Стакан чаю и сигара на очередной почтовой станции вернули меня, как говорится, в свою тарелку, и я мужественно продолжил путь, совсем возгордясь от комплиментов моего спутника, который, как он говорил, никогда не видел западного жителя, с таким героизмом переносящего езду на телеге.

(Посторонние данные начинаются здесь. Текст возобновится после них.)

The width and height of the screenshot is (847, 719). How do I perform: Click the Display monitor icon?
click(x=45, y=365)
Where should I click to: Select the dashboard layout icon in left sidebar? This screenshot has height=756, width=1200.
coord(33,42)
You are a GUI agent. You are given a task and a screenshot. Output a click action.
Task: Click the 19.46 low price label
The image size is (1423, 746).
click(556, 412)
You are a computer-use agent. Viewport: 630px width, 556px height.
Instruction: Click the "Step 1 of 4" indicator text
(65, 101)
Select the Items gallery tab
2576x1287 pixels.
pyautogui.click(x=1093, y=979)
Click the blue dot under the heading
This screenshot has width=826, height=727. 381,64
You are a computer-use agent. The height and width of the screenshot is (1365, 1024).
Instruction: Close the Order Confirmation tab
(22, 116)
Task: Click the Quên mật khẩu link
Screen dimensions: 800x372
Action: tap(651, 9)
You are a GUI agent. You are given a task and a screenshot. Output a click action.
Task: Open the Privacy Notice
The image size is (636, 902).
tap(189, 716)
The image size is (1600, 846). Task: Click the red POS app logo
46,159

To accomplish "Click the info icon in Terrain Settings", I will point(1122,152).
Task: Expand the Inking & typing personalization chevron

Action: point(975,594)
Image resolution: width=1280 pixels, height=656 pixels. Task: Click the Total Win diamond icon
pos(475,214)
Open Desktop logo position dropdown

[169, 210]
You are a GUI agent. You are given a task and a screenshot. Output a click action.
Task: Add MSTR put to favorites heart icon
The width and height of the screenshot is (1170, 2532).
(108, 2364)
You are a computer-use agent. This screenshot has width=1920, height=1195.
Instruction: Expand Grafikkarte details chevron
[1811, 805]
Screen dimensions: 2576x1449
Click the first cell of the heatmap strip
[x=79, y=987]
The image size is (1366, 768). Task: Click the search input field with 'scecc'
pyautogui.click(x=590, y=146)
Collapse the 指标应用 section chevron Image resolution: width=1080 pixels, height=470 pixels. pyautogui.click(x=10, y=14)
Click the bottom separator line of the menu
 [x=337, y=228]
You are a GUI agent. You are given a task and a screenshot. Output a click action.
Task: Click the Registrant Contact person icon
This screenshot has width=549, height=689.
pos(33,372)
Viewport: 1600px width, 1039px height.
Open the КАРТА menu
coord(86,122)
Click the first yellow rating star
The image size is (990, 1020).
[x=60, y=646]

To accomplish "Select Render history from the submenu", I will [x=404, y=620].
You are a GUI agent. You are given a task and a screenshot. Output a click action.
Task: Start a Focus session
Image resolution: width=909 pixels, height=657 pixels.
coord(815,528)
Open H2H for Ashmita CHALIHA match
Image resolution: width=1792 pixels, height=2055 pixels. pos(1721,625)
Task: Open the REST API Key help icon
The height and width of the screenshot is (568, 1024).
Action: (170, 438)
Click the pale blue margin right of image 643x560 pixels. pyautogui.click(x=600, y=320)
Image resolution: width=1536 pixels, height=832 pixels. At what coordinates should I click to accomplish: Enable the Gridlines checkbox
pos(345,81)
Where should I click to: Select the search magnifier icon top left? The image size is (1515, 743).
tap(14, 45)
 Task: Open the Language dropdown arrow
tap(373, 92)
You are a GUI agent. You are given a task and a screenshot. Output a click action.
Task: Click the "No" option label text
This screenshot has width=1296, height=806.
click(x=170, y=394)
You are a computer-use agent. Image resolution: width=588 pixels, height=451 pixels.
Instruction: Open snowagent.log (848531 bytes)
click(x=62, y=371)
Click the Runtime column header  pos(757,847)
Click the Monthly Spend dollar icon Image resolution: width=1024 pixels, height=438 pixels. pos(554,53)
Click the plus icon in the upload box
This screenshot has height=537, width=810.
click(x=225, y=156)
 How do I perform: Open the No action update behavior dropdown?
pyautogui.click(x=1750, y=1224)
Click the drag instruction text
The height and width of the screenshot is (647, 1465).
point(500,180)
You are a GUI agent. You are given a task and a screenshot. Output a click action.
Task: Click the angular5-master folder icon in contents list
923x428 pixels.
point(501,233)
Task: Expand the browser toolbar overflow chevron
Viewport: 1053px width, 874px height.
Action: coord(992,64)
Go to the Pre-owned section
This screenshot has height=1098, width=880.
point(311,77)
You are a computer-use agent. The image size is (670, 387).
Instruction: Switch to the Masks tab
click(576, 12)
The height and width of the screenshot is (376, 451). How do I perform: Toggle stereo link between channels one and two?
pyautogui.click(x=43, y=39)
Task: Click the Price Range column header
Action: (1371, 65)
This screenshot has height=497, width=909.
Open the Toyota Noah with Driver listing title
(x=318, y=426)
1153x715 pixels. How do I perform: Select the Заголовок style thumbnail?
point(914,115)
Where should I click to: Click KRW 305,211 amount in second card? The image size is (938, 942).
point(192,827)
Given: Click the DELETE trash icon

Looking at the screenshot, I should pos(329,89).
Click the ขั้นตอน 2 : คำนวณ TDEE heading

Очень трудно описать края, по которым мы ехали, такими, какими они предстали в этот период года перед путешественником, все-таки вынужденным ехать из соображений настоятельной необходимости. Все это были слабохолмистые равнины черноватого цвета. Вдоль дороги тянулись вехи. Когда зимние метели стирают дороги, они являются их указателями, а летом стоят как безработные телеграфные столбы. На горизонте только и видишь, что березовые, иногда полусгоревшие леса да редкие деревни, затерянные в глубине земель и видные лишь по куполам церквей, покрашенным в цвет неспелого яблока.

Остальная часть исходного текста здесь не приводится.